What you need to do
In the listing below, the answer starts at the line that has "The image size is (2491, 1439)." and stops after the line that has "Task: Click the low value L97.81"; please repeat that part exactly and nothing more.

Record excerpts
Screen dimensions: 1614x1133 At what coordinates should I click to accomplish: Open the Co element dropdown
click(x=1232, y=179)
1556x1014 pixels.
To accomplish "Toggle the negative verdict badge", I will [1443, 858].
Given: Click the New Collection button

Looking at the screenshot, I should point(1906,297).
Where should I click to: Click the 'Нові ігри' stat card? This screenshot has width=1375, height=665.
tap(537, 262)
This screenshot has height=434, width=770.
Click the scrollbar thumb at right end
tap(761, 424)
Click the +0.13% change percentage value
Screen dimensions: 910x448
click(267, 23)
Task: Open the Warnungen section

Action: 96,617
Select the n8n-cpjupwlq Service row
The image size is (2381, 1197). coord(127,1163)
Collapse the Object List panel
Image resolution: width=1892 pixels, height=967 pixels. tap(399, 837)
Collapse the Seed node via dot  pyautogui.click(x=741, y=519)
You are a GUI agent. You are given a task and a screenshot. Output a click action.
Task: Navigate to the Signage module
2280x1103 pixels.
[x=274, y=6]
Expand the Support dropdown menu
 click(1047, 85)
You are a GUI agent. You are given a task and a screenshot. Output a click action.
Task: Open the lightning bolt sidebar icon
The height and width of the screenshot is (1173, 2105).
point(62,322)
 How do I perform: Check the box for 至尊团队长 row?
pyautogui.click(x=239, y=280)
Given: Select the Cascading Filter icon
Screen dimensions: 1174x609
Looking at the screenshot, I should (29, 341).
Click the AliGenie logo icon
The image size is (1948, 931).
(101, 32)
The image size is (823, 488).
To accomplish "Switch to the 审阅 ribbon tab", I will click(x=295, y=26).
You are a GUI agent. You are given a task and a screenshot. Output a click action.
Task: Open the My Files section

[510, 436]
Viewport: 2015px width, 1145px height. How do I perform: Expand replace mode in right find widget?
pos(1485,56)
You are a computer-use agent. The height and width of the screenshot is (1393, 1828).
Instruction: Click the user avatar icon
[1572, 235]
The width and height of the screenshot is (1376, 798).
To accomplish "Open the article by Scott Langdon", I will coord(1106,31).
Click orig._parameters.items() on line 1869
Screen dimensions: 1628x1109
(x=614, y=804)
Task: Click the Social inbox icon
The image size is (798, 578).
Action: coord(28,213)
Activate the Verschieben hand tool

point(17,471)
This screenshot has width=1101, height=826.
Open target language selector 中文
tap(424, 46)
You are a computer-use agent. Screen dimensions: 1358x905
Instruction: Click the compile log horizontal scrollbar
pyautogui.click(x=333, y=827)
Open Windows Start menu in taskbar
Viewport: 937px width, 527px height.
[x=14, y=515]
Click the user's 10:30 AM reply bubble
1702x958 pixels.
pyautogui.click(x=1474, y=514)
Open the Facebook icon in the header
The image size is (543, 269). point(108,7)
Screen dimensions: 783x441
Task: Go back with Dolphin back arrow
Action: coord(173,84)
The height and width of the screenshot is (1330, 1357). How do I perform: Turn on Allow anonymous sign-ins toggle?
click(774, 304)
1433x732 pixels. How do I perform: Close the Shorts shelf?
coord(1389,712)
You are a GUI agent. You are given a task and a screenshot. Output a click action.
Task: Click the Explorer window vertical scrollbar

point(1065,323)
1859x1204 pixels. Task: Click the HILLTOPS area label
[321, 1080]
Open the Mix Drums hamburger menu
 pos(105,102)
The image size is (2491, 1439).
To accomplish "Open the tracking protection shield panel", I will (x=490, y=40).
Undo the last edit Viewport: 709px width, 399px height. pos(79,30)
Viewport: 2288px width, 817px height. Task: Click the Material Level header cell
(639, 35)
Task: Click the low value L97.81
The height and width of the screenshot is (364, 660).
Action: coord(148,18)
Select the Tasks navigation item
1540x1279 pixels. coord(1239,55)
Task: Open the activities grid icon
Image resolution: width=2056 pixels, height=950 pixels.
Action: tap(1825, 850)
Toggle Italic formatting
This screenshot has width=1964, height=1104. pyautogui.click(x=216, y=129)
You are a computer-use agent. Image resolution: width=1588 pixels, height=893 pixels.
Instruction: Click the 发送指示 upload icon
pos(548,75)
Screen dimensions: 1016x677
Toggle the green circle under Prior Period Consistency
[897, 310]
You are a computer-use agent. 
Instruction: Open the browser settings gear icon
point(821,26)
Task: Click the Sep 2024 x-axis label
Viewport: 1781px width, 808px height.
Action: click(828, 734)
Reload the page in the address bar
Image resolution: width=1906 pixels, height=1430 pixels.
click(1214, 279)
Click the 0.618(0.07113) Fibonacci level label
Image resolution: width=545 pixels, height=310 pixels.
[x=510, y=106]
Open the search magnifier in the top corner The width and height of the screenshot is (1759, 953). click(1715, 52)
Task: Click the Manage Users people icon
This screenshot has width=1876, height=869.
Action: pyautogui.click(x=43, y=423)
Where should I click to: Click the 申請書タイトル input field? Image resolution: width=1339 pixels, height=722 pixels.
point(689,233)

Final answer
The image size is (2491, 1439).
To accomplish "Open the tracking protection shield panel", I will (x=490, y=40).
Undo the last edit Viewport: 709px width, 399px height. pos(79,30)
Viewport: 2288px width, 817px height. Task: Click the Material Level header cell
(639, 35)
Task: Click the low value L97.81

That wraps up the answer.